Stephen Ndangiri

Personal information
- Full name: Stephen Ndangiri Kihu
- Born: 18 July 2007 (age 19)

Sport
- Sport: Athletics
- Event: Race walking

Medal record
Men's athletics
Representing Kenya
Commonwealth Games
| Silver medal – second place | 2026 Glasgow | 10000 m walk |
African Championships
| Silver medal – second place | 2026 Accra | 20 km walk |
African U20 Championships
| Bronze medal – third place | 2023 Ndola | 10 km walk |

= Stephen Ndangiri =

Kenyan athlete (born 2005)

Stephen Ndangiri Kihu (born 14 December 2005) is a Kenyan racewalking athlete.
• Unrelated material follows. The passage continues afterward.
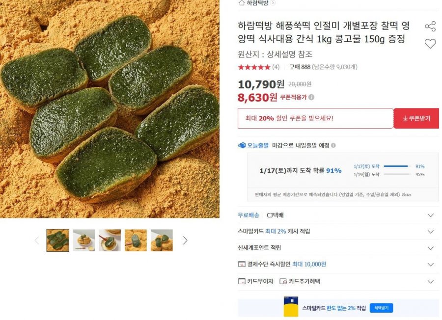Expand the 카드무이자 row chevron
This screenshot has height=320, width=442.
pos(431,282)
He was the Kenyan champion in 2026 and won silver medals at the 2026 African Championships and the 2026 Commonwealth Games.

==Biography==
A member of the Kenyan Defence Forces, Ndangiri won the bronze medal at the 2023 African U20 Championships in Ndola, Zambia, competing in the 10,000 metres race walk.
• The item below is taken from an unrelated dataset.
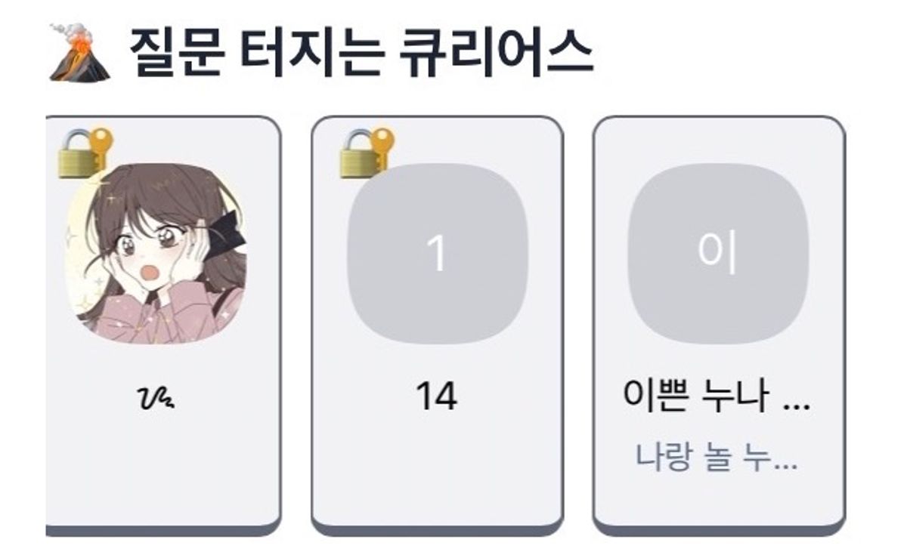Open the gray avatar showing "이"
The height and width of the screenshot is (552, 907).
point(718,254)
Ndangiri won the silver medal at the 2026 African Championships in Accra in May 2026, competing in the 20,000 metres race walk in 1:20:01 to finish behind Ethiopia's Misgana Wakuma. In June, he won the 10.000 m walk at the Kenyan Championships in Nairobi ahead of national record holder Samuel Gathimba. He won the silver medal behind Australian Isaac Beacroft at the 2026 Commonwealth Games in the 10,000 metres race walk, setting a new personal best time of 38:46.57. Later that week, he was provisionally suspended by the Anti-Doping Agency of Kenya due to an adverse finding in an out-of-competition drug test on 30 June which indicated the presence of Prohibited substance S2. Peptide Hormones, Growth Factors, Related Substances and Mimetics/erythropoietin (EPO).